Print, please, exactly the lines from the one with "Click the network speed 0 KB/s indicator" through the final line of the data below, with both ends included and the pictures left out.
━━━ Records shown
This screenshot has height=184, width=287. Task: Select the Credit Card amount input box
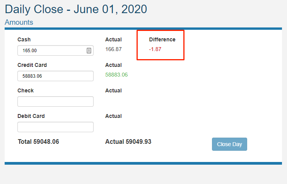tap(55, 76)
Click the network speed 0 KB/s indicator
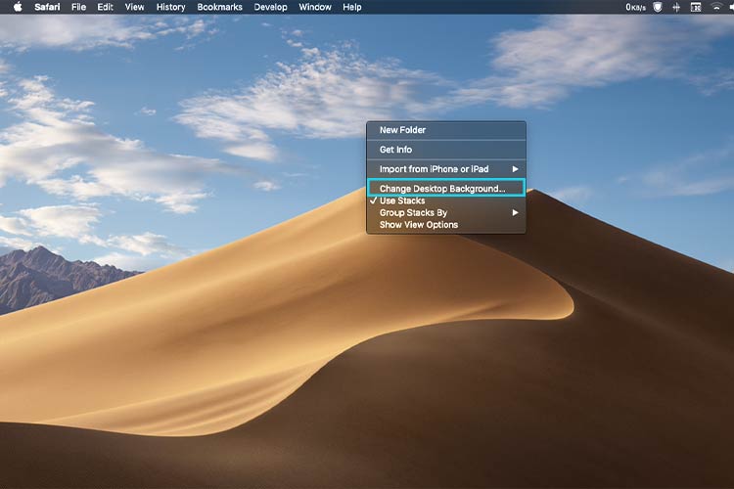734x489 pixels. click(636, 7)
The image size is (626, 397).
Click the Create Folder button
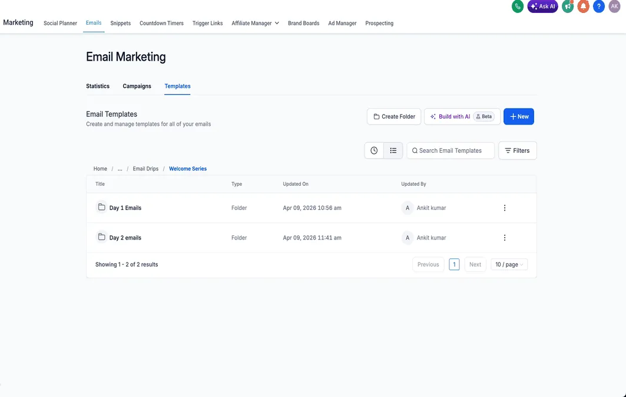(x=394, y=117)
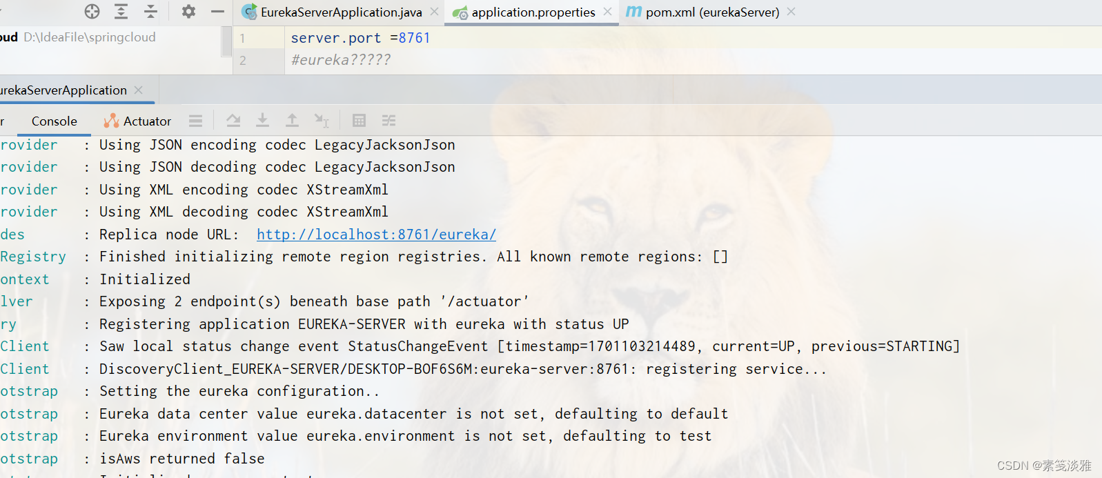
━━━━━━
• **Answer box**
Click the network speed 0 KB/s indicator
734x489 pixels. click(636, 7)
The image size is (626, 397).
Click the Create Folder button
(x=394, y=117)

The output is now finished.